▶ **Extrait**:
Illustration

Paul-Louis Oudart

Boletus edulis

1847

Mais si l’on parle de la pollution des aliments par la chimie, on ne dénonce pas assez publiquement l’autre effet de l’industrie agricole : leur manque de saveur. Depuis toujours les hommes jugeaient de leurs aliments d’après leur goût, mais il n’en est plus de même depuis que les terroristes du gramme et de la calorie prétendent leur apprendre à manger. L’idée que les nourritures puissent avoir d’autres vertus que nourrissantes — un goût par exemple — ne les effleure même pas. Comment ? La cerise ou le gigot ne se réduiraient pas à leurs facteurs mesurables : au poids, au calibre ou aux éléments chimiques ? On invoquerait le plaisir qu’il y a à déguster des cèpes ? Holà ! Misérables vicieux et ignorants qui prétendez juger en fonction de vos papilles, place aux scientifiques : économistes, agronomes ou diététiciens qui planifieront votre table pour votre bien ! Les belles fraises conçues par l’INRA sont sans goût ? On les parfumera à la fraise.

▶ **Consigne**: D'après l'extrait sur le goût des aliments, pourquoi les hommes ne jugent-ils plus leurs aliments d'après leur goût ? Répondez en une à trois phrases.

▶ **Données enregistrées**:

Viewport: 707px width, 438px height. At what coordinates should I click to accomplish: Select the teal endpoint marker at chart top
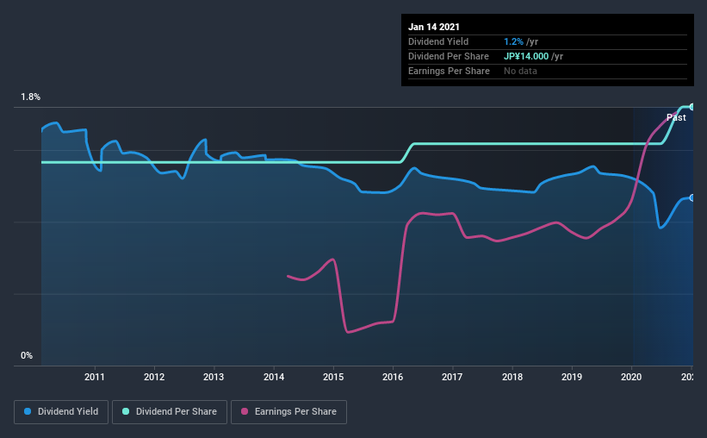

▶ **Réponse attendue**: Les hommes ne jugent plus leurs aliments d'après leur goût depuis que « les terroristes du gramme et de la calorie » prétendent leur apprendre à manger. Ceux-ci réduisent les nourritures à leurs facteurs mesurables : le poids, le calibre ou les éléments chimiques. Ils n'imaginent même pas que ces nourritures puissent avoir d'autres vertus que nourrissantes, comme un goût.